TRENTO. Disagi e rischi: i sindacati alzano la voce per portare alla luce una situazione di crescente malcontento puntando il dito contro lo stato della linea di trasporto pubblico fra Trento e Laives che assicura una preziosa risorsa per i lavoratori del polo industriale altoatesino

La linea di trasporto pubblico, istituita per iniziativa sindacale, è attiva da oltre 20 anni: tre corse al giorno, andata e ritorno, assicurate da Trentino Trasporti per la mobilità di lavoratori turnisti quasi esclusivamente dipendenti della Röchling Automotive Laives che produce componenti per automobili.

"Si tratta di servizio davvero utile - puntualizza subito Francesco Mongioì, segretario organizzativo Uiltec del Trentino-Alto Adige - che consente alle lavoratrici e ai lavoratori, di raggiungere il luogo di lavoro comodamente e ritornare a casa in sicurezza. Mettersi alla guida alla fine di un faticoso turno di lavoro, magari notturno, non è proprio la cosa migliore da fare".

La corsa inizialmente gestita direttamente da Trentino Trasporti non aveva grossi problemi, spiega Mongioì, poi è stata affidata a privati "per una di quelle decisioni gestionali dell’azienda di trasporto pubblico trentina, difficile da comprendere".

"La gestione del servizio - prosegue il sindacalista - è peggiorata nel corso degli anni, facendo nascere non pochi problemi per la salute e la sicurezza degli utenti. Succede che qualcuno dei conducenti pensa, mentre trasporta lavoratrici e lavoratori, di trovarsi in un qualche gran premio automobilistico e spinge il piede sul pedale dell’acceleratore: il rischio per la sicurezza delle persone trasportate è alto. Le alte velocità inducono a brusche frenate per non tamponare i veicoli che precedono o per affrontare una curva senza ribaltarsi e anche questo è un rischio per la sicurezza. A causa di stili di guida disinvolti, non sono infrequenti litigi fra lavoratori trasportati e conducente". 

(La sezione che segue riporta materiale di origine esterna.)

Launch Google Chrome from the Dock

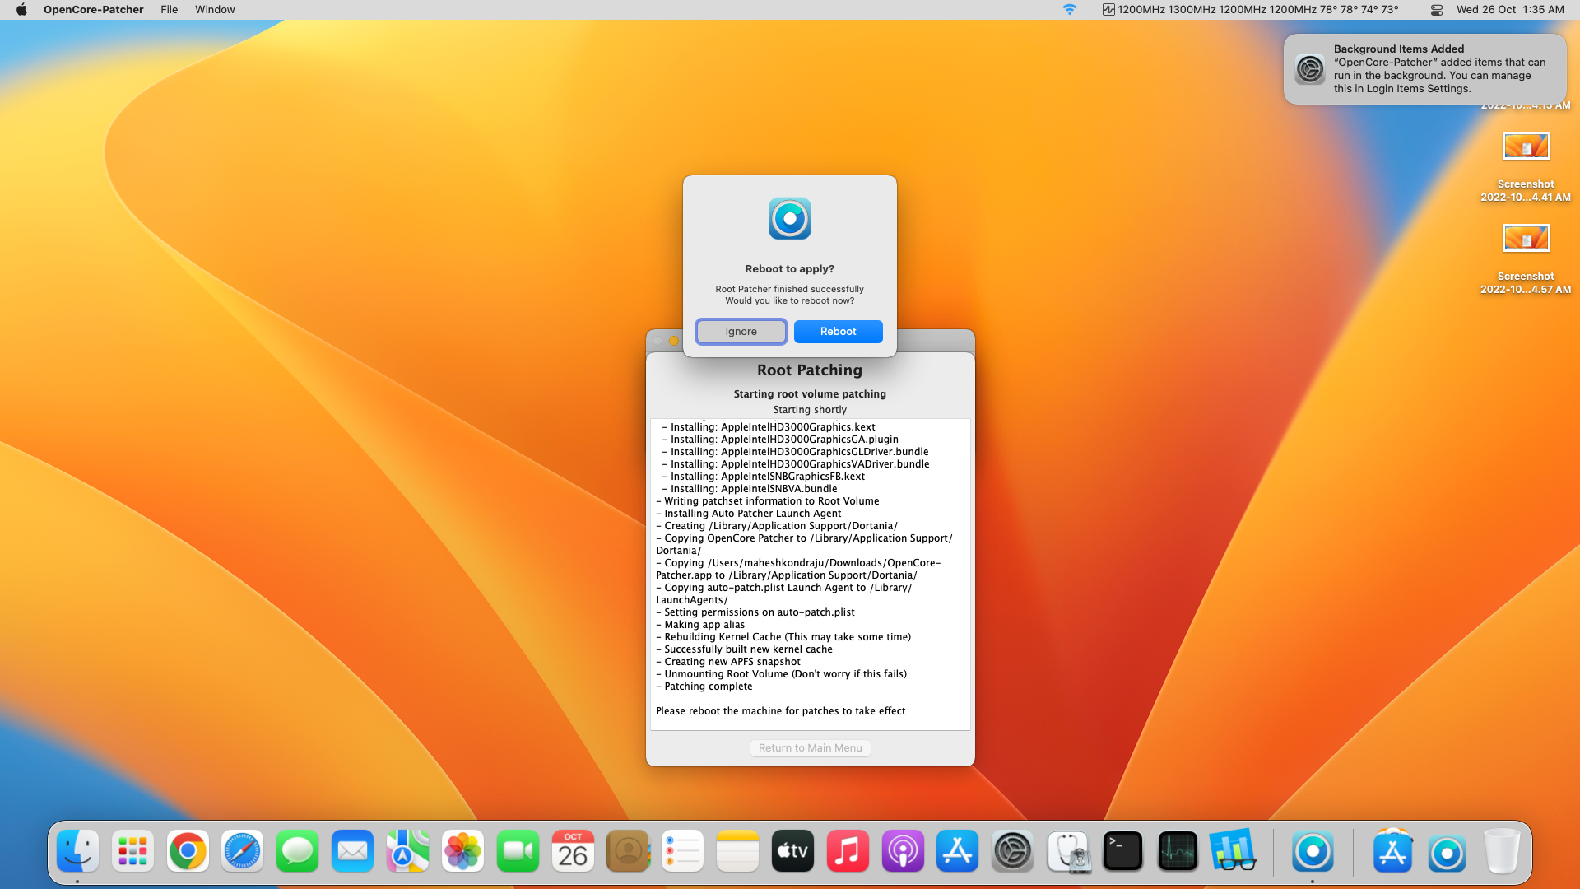coord(188,851)
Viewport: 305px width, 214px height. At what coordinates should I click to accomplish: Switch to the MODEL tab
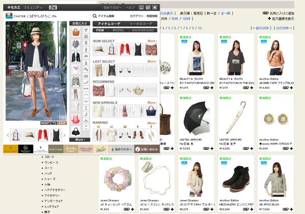(x=118, y=31)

C'è poi la questione del grande caldo e dei frequenti guasti ai mezzi: "In questi giorni di caldo estremo il malfunzionamento dell’aria condizionata è determinante per l’insorgenza di malattie da alte temperature e aggravamento di patologie preesistenti. Eppure nelle vetture della linea Trento-Laives zona industriale, l’aria condizionata non funziona. Nella giornata del 31 luglio è stata misurata una temperatura di oltre 40 gradi sulla corsa delle 14. E sempre pochi giorni orsono, la vettura del turno serale ha dovuto interrompere numerose volte il viaggio per guasti meccanici che, se tutto va bene, causano ritardi nel raggiungere il posto di lavoro o rientrare a casa dai propri cari. I guasti meccanici, però, possono essere anche causa di incidenti di cui non possiamo conoscere in anticipo gli esiti, ma possono essere mortali. Per essere più esplicito, ci si chiede in che modo certe vetture passano la revisione. La domanda è stata posta a un funzionario di Trentino Trasporti che si è nascosto dietro la Motorizzazione senza riuscire a spiegare diversamente come sia possibile che una vettura che presenta tutte le caratteristiche della rottamazione, sia ancora su strada. Non sono esperto di motori e carrozzerie, ma l’impressione prevalente fra gli utenti del servizio è che l’azienda appaltatrice utilizzi vetture non esattamente idonee a stare su strada".

Della situazione, puntualizza Mongioì, sono a conoscenza sia la direzione della Röchling Automotive Laives che in  funzionari di Trentino Trasposti ma "non è stato preso alcun provvedimento diverso da generiche rassicurazioni di intervento". 

"Però possibili interventi esistono - conclude la nota della Uiltec - e uno è la revoca dell’appalto a chi non sa gestirlo con professionalità in sicurezza. Trentino Trasporti ha dirette responsabilità su tutto quello che può succedere perché è la prima responsabile, in quanto ente appaltante, della sicurezza dei trasporti e rammento che l’attentato a questa sicurezza è reato. Chiediamo a Trentino Trasporti di intervenire subito, per evitare che avvenga l’irreparabile, sull’azienda appaltante, imponendo il rispetto dei lavoratori utenti del servizio di trasporto e delle norme di legge".